--- Extracted data Enclosed Below ---

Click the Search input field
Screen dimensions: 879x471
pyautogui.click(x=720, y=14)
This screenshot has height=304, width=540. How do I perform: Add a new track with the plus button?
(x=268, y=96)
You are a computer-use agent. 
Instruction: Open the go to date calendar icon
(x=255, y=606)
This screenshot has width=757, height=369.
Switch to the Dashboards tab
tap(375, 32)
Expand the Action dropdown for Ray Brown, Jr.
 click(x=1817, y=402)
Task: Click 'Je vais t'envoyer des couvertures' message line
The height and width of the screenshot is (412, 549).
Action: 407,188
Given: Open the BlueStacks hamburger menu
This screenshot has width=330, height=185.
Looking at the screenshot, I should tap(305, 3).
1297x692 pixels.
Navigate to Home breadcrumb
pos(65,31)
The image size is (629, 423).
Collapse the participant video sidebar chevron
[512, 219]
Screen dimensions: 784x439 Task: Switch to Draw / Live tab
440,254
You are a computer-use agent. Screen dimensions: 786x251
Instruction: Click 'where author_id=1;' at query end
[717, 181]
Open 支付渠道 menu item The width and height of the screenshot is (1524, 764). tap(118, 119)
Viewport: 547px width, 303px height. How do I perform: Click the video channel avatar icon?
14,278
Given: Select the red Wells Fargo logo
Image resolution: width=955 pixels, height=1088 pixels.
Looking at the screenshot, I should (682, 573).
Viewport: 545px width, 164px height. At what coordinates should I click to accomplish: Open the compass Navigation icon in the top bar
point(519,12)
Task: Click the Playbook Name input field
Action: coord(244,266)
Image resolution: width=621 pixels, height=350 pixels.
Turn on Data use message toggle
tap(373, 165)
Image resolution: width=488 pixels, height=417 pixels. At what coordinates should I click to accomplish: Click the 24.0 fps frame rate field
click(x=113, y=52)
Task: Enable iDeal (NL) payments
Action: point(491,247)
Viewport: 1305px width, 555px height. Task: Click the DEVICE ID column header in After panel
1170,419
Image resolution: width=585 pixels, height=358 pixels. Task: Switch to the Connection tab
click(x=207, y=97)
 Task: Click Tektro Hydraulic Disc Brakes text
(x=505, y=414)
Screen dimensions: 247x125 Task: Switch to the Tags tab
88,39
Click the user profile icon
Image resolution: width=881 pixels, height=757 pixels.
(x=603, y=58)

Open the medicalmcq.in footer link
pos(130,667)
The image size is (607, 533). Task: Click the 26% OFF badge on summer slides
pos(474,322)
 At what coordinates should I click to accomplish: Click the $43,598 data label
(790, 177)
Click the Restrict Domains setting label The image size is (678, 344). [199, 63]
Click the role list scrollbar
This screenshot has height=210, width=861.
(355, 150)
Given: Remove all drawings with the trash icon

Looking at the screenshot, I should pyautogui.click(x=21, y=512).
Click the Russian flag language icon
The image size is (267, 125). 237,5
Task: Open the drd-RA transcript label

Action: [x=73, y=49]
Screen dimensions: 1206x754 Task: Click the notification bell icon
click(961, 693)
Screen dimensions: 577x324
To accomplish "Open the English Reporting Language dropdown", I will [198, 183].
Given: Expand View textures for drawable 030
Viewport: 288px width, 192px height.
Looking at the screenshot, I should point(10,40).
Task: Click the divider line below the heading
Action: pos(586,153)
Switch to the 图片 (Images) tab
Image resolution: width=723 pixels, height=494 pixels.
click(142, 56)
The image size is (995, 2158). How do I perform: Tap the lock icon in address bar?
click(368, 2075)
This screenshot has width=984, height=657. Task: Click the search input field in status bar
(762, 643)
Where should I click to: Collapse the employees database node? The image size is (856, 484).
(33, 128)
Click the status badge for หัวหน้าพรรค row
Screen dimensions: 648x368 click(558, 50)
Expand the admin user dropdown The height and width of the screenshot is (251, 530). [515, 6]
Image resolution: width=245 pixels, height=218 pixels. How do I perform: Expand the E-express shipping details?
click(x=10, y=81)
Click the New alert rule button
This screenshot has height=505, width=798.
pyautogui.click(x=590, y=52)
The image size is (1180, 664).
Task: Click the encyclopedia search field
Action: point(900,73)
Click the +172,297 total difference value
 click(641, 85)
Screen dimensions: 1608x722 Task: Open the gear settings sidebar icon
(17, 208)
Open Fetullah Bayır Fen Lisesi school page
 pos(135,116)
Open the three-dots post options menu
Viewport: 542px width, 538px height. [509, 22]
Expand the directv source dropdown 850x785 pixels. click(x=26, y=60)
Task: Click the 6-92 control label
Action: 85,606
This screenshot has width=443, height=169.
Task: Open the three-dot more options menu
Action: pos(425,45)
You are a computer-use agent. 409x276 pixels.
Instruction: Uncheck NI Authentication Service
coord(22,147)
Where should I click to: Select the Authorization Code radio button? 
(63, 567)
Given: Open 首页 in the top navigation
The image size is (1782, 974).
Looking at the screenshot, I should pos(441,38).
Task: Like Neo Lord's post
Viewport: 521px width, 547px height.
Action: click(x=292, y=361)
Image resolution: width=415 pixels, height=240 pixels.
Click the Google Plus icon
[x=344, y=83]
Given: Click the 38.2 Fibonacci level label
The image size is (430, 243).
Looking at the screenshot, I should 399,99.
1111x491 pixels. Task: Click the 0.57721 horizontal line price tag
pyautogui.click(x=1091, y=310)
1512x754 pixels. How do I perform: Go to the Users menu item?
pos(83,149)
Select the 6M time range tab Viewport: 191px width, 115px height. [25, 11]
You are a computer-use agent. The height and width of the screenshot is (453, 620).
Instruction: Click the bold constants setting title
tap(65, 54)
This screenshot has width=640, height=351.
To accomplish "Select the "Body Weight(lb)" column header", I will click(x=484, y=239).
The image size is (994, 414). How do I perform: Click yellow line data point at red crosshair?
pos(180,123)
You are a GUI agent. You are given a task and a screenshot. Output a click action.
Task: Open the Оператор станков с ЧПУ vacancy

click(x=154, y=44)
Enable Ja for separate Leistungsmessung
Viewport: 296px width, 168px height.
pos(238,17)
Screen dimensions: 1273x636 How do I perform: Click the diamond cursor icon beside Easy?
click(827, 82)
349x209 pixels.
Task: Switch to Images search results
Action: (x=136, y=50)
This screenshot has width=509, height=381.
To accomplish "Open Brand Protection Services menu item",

--- End of Enclosed Extracted data ---

Work instructions: Write out the listing above, keeping every word exactly.

Result for this task:
Click the Search input field
Screen dimensions: 879x471
pyautogui.click(x=720, y=14)
This screenshot has height=304, width=540. How do I perform: Add a new track with the plus button?
(x=268, y=96)
You are a computer-use agent. 
Instruction: Open the go to date calendar icon
(x=255, y=606)
This screenshot has width=757, height=369.
Switch to the Dashboards tab
tap(375, 32)
Expand the Action dropdown for Ray Brown, Jr.
 click(x=1817, y=402)
Task: Click 'Je vais t'envoyer des couvertures' message line
The height and width of the screenshot is (412, 549).
Action: 407,188
Given: Open the BlueStacks hamburger menu
This screenshot has width=330, height=185.
Looking at the screenshot, I should tap(305, 3).
1297x692 pixels.
Navigate to Home breadcrumb
pos(65,31)
The image size is (629, 423).
Collapse the participant video sidebar chevron
[512, 219]
Screen dimensions: 784x439 Task: Switch to Draw / Live tab
440,254
You are a computer-use agent. Screen dimensions: 786x251
Instruction: Click 'where author_id=1;' at query end
[717, 181]
Open 支付渠道 menu item The width and height of the screenshot is (1524, 764). tap(118, 119)
Viewport: 547px width, 303px height. How do I perform: Click the video channel avatar icon?
14,278
Given: Select the red Wells Fargo logo
Image resolution: width=955 pixels, height=1088 pixels.
Looking at the screenshot, I should (682, 573).
Viewport: 545px width, 164px height. At what coordinates should I click to accomplish: Open the compass Navigation icon in the top bar
point(519,12)
Task: Click the Playbook Name input field
Action: coord(244,266)
Image resolution: width=621 pixels, height=350 pixels.
Turn on Data use message toggle
tap(373, 165)
Image resolution: width=488 pixels, height=417 pixels. At what coordinates should I click to accomplish: Click the 24.0 fps frame rate field
click(x=113, y=52)
Task: Enable iDeal (NL) payments
Action: point(491,247)
Viewport: 1305px width, 555px height. Task: Click the DEVICE ID column header in After panel
1170,419
Image resolution: width=585 pixels, height=358 pixels. Task: Switch to the Connection tab
click(x=207, y=97)
 Task: Click Tektro Hydraulic Disc Brakes text
(x=505, y=414)
Screen dimensions: 247x125 Task: Switch to the Tags tab
88,39
Click the user profile icon
Image resolution: width=881 pixels, height=757 pixels.
(x=603, y=58)

Open the medicalmcq.in footer link
pos(130,667)
The image size is (607, 533). Task: Click the 26% OFF badge on summer slides
pos(474,322)
 At what coordinates should I click to accomplish: Click the $43,598 data label
(790, 177)
Click the Restrict Domains setting label The image size is (678, 344). [199, 63]
Click the role list scrollbar
This screenshot has height=210, width=861.
(355, 150)
Given: Remove all drawings with the trash icon

Looking at the screenshot, I should pyautogui.click(x=21, y=512).
Click the Russian flag language icon
The image size is (267, 125). 237,5
Task: Open the drd-RA transcript label

Action: [x=73, y=49]
Screen dimensions: 1206x754 Task: Click the notification bell icon
click(961, 693)
Screen dimensions: 577x324
To accomplish "Open the English Reporting Language dropdown", I will [198, 183].
Given: Expand View textures for drawable 030
Viewport: 288px width, 192px height.
Looking at the screenshot, I should point(10,40).
Task: Click the divider line below the heading
Action: pos(586,153)
Switch to the 图片 (Images) tab
Image resolution: width=723 pixels, height=494 pixels.
click(142, 56)
The image size is (995, 2158). How do I perform: Tap the lock icon in address bar?
click(368, 2075)
This screenshot has width=984, height=657. Task: Click the search input field in status bar
(762, 643)
Where should I click to: Collapse the employees database node? The image size is (856, 484).
(33, 128)
Click the status badge for หัวหน้าพรรค row
Screen dimensions: 648x368 click(558, 50)
Expand the admin user dropdown The height and width of the screenshot is (251, 530). [515, 6]
Image resolution: width=245 pixels, height=218 pixels. How do I perform: Expand the E-express shipping details?
click(x=10, y=81)
Click the New alert rule button
This screenshot has height=505, width=798.
pyautogui.click(x=590, y=52)
The image size is (1180, 664).
Task: Click the encyclopedia search field
Action: point(900,73)
Click the +172,297 total difference value
 click(641, 85)
Screen dimensions: 1608x722 Task: Open the gear settings sidebar icon
(17, 208)
Open Fetullah Bayır Fen Lisesi school page
 pos(135,116)
Open the three-dots post options menu
Viewport: 542px width, 538px height. [509, 22]
Expand the directv source dropdown 850x785 pixels. click(x=26, y=60)
Task: Click the 6-92 control label
Action: 85,606
This screenshot has width=443, height=169.
Task: Open the three-dot more options menu
Action: pos(425,45)
You are a computer-use agent. 409x276 pixels.
Instruction: Uncheck NI Authentication Service
coord(22,147)
Where should I click to: Select the Authorization Code radio button? 
(63, 567)
Given: Open 首页 in the top navigation
The image size is (1782, 974).
Looking at the screenshot, I should pos(441,38).
Task: Like Neo Lord's post
Viewport: 521px width, 547px height.
Action: click(x=292, y=361)
Image resolution: width=415 pixels, height=240 pixels.
Click the Google Plus icon
[x=344, y=83]
Given: Click the 38.2 Fibonacci level label
The image size is (430, 243).
Looking at the screenshot, I should 399,99.
1111x491 pixels. Task: Click the 0.57721 horizontal line price tag
pyautogui.click(x=1091, y=310)
1512x754 pixels. How do I perform: Go to the Users menu item?
pos(83,149)
Select the 6M time range tab Viewport: 191px width, 115px height. [25, 11]
You are a computer-use agent. The height and width of the screenshot is (453, 620).
Instruction: Click the bold constants setting title
tap(65, 54)
This screenshot has width=640, height=351.
To accomplish "Select the "Body Weight(lb)" column header", I will click(x=484, y=239).
The image size is (994, 414). How do I perform: Click yellow line data point at red crosshair?
pos(180,123)
You are a GUI agent. You are given a task and a screenshot. Output a click action.
Task: Open the Оператор станков с ЧПУ vacancy

click(x=154, y=44)
Enable Ja for separate Leistungsmessung
Viewport: 296px width, 168px height.
pos(238,17)
Screen dimensions: 1273x636 How do I perform: Click the diamond cursor icon beside Easy?
click(827, 82)
349x209 pixels.
Task: Switch to Images search results
Action: (x=136, y=50)
This screenshot has width=509, height=381.
To accomplish "Open Brand Protection Services menu item",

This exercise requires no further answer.